─── Extracted material ───
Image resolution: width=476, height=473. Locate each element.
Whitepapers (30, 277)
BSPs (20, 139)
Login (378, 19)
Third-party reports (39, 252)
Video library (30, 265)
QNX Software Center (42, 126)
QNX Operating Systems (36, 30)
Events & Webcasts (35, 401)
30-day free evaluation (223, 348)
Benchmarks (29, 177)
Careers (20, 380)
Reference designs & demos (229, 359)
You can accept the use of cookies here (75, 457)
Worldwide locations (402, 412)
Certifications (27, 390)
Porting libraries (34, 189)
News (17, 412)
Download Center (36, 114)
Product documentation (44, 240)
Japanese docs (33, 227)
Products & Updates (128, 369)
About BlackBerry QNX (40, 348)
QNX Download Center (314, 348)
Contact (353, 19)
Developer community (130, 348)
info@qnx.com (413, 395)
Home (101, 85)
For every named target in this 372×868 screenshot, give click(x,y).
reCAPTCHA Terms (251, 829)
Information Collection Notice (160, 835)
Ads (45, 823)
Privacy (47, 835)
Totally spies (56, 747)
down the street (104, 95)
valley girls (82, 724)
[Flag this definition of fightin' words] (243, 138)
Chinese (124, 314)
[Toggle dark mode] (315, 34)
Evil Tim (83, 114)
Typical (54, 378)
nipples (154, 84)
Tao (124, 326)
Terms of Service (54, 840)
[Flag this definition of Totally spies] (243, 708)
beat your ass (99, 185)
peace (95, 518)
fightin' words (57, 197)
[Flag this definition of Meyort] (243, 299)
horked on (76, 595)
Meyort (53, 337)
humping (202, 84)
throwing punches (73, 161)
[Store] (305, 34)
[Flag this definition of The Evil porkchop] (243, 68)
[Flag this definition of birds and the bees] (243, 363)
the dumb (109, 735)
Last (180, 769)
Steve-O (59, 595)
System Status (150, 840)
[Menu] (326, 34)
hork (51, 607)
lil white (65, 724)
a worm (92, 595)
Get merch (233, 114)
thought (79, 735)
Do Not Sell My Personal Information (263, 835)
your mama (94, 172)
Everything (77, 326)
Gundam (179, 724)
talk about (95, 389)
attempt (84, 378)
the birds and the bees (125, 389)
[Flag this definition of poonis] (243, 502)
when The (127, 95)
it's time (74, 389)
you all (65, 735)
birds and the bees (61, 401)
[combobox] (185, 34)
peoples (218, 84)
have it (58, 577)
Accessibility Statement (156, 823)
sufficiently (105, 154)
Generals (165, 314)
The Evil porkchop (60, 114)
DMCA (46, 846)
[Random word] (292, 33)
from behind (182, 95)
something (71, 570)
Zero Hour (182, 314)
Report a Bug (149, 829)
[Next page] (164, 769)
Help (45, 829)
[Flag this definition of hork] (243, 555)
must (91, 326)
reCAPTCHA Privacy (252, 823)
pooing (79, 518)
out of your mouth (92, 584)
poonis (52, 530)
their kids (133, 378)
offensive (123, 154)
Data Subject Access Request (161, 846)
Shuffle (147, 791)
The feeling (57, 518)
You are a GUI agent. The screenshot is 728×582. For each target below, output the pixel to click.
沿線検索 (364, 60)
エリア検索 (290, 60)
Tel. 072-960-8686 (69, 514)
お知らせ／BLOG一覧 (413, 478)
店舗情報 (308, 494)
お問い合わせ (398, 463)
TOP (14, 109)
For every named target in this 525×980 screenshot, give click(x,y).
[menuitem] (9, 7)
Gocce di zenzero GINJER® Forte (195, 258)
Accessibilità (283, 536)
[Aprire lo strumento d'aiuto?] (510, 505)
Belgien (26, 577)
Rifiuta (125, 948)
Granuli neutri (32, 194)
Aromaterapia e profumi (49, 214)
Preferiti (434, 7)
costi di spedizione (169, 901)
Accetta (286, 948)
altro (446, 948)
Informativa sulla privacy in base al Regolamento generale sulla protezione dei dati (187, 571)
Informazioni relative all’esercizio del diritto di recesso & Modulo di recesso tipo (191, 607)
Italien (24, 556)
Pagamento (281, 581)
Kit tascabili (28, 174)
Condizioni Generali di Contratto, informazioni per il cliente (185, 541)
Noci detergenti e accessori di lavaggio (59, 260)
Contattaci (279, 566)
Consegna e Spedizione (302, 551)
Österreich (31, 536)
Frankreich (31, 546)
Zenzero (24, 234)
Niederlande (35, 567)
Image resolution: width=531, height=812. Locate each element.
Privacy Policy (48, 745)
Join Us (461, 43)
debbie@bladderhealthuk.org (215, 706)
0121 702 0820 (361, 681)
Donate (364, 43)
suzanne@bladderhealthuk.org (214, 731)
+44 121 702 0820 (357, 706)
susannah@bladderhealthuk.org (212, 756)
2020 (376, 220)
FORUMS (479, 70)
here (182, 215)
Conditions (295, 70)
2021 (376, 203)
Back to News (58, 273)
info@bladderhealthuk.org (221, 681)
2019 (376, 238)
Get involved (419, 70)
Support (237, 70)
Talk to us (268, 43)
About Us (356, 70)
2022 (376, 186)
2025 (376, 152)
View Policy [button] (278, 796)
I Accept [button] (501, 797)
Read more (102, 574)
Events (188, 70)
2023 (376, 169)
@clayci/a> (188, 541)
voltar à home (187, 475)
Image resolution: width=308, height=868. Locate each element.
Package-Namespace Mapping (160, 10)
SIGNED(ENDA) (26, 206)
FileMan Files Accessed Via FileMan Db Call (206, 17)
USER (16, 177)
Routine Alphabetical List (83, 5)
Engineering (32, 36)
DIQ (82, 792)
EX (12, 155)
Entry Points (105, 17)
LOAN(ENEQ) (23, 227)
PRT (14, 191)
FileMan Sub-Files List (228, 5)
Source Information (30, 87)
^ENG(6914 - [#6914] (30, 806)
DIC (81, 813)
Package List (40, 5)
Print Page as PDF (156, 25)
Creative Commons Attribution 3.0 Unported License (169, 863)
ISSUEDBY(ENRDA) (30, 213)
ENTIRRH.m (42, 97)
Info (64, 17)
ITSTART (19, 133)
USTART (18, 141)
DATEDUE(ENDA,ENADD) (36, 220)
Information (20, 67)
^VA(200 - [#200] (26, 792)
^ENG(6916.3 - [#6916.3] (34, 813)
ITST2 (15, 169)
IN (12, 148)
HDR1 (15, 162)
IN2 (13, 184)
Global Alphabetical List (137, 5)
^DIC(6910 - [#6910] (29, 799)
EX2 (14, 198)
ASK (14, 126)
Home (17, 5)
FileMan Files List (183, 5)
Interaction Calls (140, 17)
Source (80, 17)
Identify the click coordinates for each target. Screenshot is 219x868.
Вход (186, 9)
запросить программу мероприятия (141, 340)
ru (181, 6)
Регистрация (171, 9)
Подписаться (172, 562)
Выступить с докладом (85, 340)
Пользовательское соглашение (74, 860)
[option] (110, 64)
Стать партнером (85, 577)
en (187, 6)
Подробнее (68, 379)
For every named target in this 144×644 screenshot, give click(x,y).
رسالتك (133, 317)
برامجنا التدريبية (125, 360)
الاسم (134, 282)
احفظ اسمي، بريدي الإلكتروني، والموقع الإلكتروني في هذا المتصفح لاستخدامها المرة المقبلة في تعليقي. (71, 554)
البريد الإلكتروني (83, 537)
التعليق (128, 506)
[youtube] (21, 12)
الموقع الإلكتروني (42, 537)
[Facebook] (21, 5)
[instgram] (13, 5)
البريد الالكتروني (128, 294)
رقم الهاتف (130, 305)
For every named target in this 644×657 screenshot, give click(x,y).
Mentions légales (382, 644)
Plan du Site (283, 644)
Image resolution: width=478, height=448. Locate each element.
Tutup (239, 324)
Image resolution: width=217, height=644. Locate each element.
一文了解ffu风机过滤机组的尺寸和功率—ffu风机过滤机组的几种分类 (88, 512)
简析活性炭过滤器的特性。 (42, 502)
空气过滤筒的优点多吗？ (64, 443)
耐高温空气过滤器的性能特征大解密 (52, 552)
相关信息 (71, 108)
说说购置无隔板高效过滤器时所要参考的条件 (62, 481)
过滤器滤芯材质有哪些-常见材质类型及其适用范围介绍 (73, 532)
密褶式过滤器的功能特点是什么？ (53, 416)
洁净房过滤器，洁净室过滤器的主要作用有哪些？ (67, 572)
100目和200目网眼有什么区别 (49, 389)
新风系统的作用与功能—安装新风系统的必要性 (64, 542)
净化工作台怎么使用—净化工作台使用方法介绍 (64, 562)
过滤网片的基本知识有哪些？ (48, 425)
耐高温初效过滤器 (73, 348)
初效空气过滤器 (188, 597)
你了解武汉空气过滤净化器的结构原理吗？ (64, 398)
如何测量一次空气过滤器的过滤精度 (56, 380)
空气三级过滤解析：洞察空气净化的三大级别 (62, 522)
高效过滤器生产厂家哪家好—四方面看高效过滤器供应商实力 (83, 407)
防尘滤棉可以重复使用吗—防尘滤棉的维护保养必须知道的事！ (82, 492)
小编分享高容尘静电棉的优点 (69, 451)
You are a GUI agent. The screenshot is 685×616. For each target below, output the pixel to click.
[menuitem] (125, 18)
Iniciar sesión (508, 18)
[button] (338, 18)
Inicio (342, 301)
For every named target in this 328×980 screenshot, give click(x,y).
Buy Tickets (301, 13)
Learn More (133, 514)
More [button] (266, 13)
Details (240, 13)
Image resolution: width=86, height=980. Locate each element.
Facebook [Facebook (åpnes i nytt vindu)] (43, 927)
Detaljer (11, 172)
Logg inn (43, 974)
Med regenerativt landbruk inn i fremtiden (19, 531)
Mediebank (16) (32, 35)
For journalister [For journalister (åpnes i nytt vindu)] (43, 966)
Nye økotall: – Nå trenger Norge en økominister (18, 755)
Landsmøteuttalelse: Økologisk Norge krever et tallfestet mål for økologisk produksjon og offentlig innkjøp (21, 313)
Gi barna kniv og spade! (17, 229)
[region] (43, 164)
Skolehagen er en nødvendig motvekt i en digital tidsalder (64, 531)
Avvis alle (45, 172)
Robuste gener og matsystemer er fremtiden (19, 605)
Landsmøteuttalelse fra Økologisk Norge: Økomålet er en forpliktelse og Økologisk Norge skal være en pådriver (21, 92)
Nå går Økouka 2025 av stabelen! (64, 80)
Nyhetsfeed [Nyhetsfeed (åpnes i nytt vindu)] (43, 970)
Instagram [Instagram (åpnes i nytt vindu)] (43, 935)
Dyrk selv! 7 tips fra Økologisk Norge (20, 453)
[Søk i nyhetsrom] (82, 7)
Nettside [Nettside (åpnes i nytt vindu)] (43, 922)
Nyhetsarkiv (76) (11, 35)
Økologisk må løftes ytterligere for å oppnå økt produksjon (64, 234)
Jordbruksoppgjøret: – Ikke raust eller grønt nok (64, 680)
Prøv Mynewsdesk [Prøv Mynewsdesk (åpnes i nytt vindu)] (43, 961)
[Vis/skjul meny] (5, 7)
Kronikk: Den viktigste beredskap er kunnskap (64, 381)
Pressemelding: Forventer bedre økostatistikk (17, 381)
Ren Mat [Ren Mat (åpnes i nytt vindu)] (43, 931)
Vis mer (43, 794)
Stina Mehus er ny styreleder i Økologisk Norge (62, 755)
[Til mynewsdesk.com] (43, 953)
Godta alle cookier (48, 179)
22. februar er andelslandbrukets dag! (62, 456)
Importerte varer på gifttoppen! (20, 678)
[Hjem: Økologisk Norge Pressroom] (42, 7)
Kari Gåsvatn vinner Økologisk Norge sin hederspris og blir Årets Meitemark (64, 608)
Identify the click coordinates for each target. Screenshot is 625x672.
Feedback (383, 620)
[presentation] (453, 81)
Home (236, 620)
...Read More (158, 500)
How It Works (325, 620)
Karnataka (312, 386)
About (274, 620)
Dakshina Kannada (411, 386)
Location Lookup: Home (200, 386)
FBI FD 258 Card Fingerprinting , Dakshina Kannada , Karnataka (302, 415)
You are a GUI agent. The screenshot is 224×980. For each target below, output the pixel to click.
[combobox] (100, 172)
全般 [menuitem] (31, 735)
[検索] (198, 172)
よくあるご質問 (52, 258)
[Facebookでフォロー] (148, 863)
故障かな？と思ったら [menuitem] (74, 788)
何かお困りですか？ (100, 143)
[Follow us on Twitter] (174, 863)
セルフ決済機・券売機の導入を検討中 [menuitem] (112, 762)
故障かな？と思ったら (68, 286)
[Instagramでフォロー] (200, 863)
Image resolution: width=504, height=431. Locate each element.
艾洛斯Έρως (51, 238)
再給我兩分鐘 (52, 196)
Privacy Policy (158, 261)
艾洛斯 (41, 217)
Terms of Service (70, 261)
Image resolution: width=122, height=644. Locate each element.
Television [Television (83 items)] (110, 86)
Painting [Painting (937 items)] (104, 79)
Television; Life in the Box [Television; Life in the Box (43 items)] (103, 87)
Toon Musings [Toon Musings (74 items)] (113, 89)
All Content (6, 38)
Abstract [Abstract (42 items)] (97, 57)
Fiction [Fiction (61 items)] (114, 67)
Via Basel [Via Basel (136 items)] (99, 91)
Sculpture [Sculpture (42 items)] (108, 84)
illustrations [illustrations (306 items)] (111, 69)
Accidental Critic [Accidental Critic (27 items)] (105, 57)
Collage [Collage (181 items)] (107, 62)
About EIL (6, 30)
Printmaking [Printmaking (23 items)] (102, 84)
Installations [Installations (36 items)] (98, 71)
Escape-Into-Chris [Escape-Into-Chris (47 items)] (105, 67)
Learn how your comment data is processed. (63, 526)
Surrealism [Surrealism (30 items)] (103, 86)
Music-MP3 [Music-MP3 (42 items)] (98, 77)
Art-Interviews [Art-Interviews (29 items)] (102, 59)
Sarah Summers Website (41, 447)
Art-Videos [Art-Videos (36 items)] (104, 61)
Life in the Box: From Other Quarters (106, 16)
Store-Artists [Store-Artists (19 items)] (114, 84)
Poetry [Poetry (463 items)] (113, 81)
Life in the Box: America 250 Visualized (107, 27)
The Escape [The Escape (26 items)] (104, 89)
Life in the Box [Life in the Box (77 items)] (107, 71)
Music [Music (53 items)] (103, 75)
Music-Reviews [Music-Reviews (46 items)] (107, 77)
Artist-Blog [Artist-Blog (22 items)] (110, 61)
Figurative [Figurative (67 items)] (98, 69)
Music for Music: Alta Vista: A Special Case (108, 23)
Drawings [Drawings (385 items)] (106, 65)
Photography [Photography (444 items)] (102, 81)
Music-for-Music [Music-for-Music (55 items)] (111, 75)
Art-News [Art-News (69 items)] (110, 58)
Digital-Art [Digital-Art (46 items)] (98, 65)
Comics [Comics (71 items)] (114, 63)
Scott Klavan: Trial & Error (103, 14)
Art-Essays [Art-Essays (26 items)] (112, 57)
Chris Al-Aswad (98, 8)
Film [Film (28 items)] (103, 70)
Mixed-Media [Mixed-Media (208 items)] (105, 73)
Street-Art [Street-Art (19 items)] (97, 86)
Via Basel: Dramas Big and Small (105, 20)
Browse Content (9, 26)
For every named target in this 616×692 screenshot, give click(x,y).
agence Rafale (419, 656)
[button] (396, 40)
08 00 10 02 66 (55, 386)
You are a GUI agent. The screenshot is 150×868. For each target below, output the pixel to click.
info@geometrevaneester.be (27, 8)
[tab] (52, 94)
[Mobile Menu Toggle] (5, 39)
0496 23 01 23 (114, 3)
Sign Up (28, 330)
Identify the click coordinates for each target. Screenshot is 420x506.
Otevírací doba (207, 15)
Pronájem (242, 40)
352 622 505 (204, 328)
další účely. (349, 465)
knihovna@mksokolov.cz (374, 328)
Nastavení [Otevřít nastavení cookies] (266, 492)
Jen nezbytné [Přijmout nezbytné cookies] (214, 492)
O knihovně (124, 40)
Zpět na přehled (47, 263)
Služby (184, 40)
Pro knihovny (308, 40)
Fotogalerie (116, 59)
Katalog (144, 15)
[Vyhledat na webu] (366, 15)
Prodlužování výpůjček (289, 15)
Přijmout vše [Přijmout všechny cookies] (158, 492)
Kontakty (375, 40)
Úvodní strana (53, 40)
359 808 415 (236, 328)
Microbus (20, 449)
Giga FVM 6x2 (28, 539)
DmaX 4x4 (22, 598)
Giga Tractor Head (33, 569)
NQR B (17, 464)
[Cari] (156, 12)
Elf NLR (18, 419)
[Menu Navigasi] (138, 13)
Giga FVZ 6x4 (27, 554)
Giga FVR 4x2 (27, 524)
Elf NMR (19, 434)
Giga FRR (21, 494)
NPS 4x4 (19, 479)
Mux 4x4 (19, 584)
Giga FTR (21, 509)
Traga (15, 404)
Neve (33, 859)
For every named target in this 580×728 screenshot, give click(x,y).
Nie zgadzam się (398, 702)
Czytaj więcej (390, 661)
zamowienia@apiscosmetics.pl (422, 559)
───
→ What is asked
Reproduce verbatim the portion of the listing that opens with the line containing "Accessibility Statement (156, 823)" and closes with the line containing "offensive (123, 154)", including both of those lines.

→ Answer for the task
Accessibility Statement (156, 823)
sufficiently (105, 154)
Generals (165, 314)
The Evil porkchop (60, 114)
DMCA (46, 846)
[Random word] (292, 33)
from behind (182, 95)
something (71, 570)
Zero Hour (182, 314)
Report a Bug (149, 829)
[Next page] (164, 769)
Help (45, 829)
[Flag this definition of hork] (243, 555)
must (91, 326)
reCAPTCHA Privacy (252, 823)
pooing (79, 518)
out of your mouth (92, 584)
poonis (52, 530)
their kids (133, 378)
offensive (123, 154)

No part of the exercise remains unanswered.